No, that's just science.


----------



## TreeBob (Oct 11, 2008)

Yes it is technically typism. The reason behind the rule is to block the negative typism. Many people use type as away of furthering their bias.


----------



## pinkrasputin (Apr 13, 2009)

TreeBob said:


> Yes it is technically typism. The reason behind the rule is to block the negative typism. Many people use type as away of furthering their bias.


Well then. There you have it folks. It appears Ne's _are_ indeed more racist. But only in a _positive sense_ because that's the only way I know how. :tongue:

EDIT: I should rephrase my original statement and say "_In my experience,_ sensors are better in bed. 

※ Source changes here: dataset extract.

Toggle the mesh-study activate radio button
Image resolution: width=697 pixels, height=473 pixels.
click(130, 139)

Yours Truly, The Oracle. :wink:


----------



## Promethea (Aug 24, 2009)

pinkrasputin said:


> Is it typist for me to say that Se sensors are better in bed?

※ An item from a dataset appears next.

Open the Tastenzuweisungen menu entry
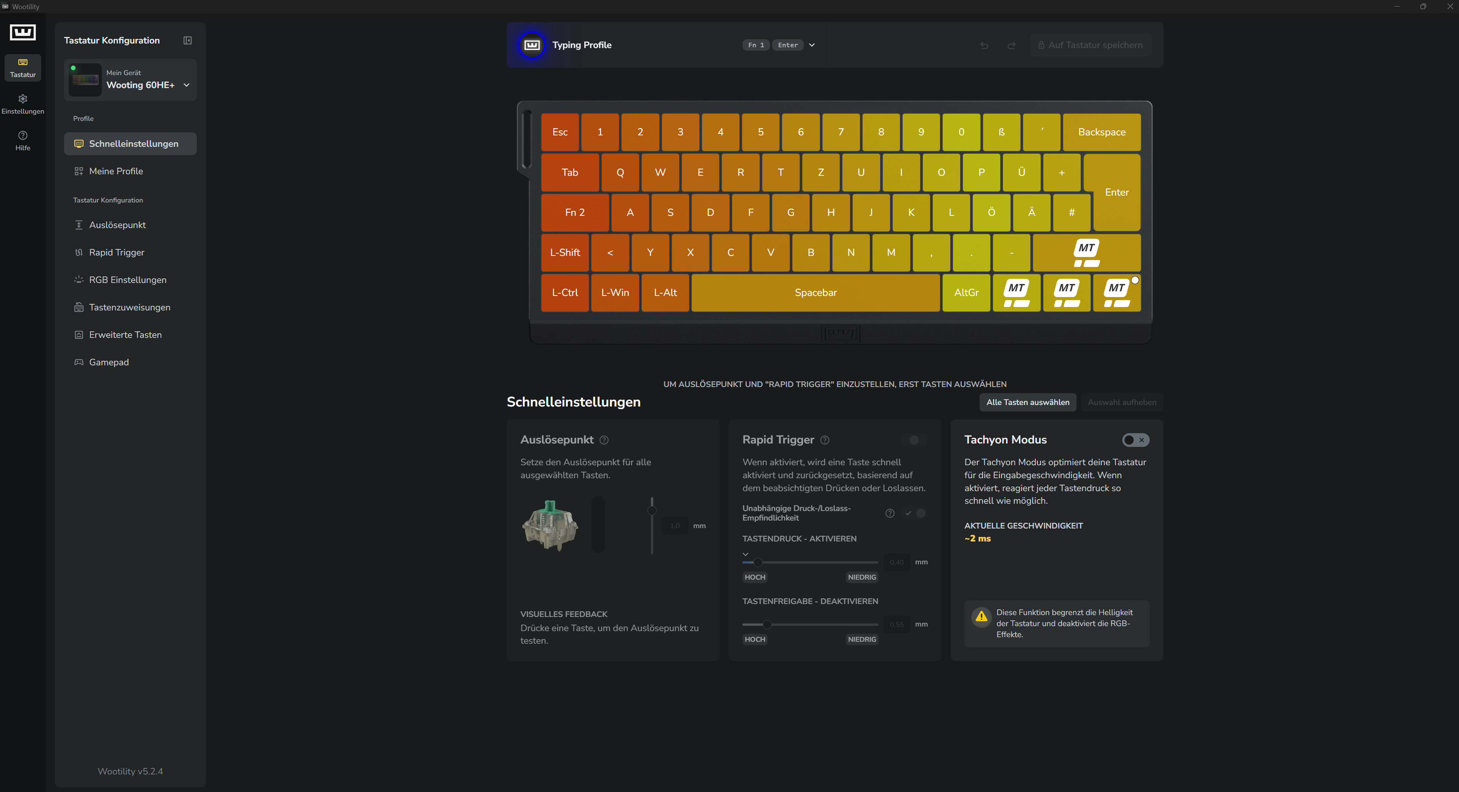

Revelation.. I just discovered that I must be an Se sensor! :crazy:


----------



## pinkrasputin (Apr 13, 2009)

Promethea said:


> Revelation.. I just discovered that I must be an Se sensor! :crazy:


Seriously! I say I go "sensor" in bed! You must do the same. I think everyone should go "sensor" in bedandomgwheredidIjusttakethisthreadokayI'llstop :laughing:


----------



## susurration (Oct 22, 2009)

Aleksei said:


> It is, which highlights the sheer ridiculousness of the concept. What is typology, if not stereotyping of one form or another?


Typology theoretically is more generalising (trends) than stereotyping (belief founded in oversimplification). When put into the hands of the general public, generalised patterns turns to stereotyping. 

There are some things you can generalise about a type, but the further you obfuscate into unfounded stereotypes and weak premises, the further you come from what might hold true for the majority generally (generalisation).

How helpful is an unfounded stereotype to learning that may or may not be the case for a type generally? most people base claims about a type on 1 or 2 people they know of that type. The less cases you study, the more likely you are to find entropy (cases who deviate from the norm) this is why large sample sizes in any investigation are important. Secondly, how useful is a stereotype (apart from the profile or psychological type itself, remember) when you may chalk something up to type, when it's not really (perhaps they are moody, and you say they are an enneatype 4, when really they have bipolar). There are many confounds in the equation...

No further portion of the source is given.